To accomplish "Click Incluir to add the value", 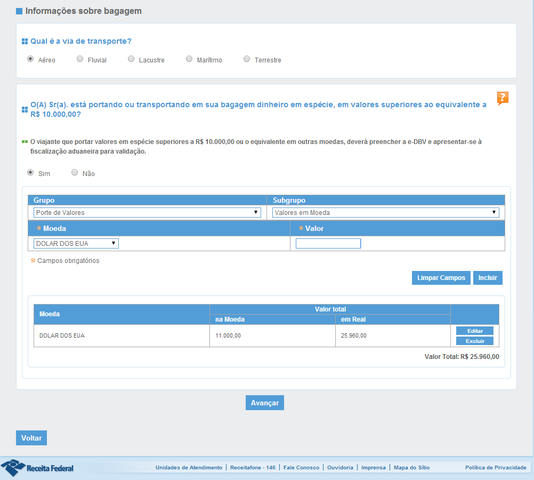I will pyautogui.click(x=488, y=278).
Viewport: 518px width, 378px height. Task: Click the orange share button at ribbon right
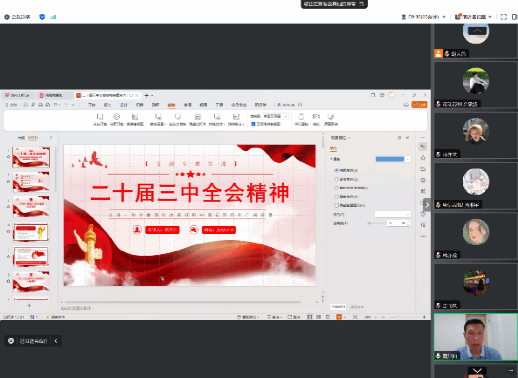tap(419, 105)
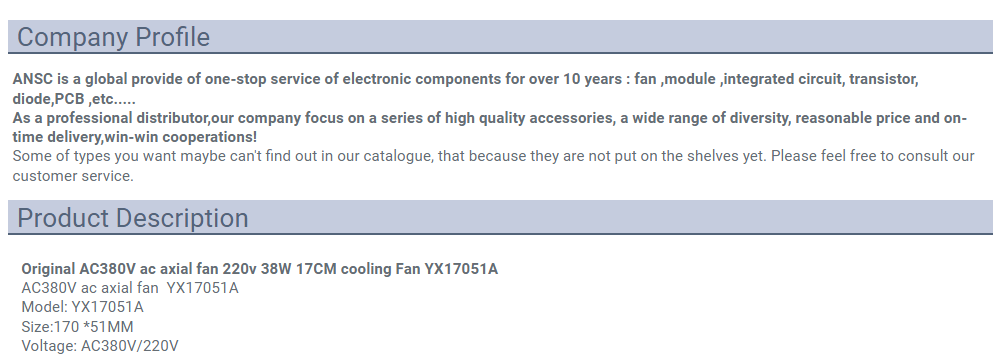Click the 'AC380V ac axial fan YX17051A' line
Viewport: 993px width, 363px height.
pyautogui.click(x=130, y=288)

______________________________

# Prompt
Render the records as a Markdown table with the columns "Row" and "Content," one numbered row per line, beginning at the line that contains "Viewport: 518px width, 378px" and continuing through the end of the records. Skip blank lines and leave the pictures out.

# Exercise answer
| Row | Content |
|---|---|
| 1 | Viewport: 518px width, 378px height. Task: Click the orange share button at ribbon right |
| 2 | tap(419, 105) |
| 3 | Click the 'AC380V ac axial fan YX17051A' line |
| 4 | Viewport: 993px width, 363px height. |
| 5 | pyautogui.click(x=130, y=288) |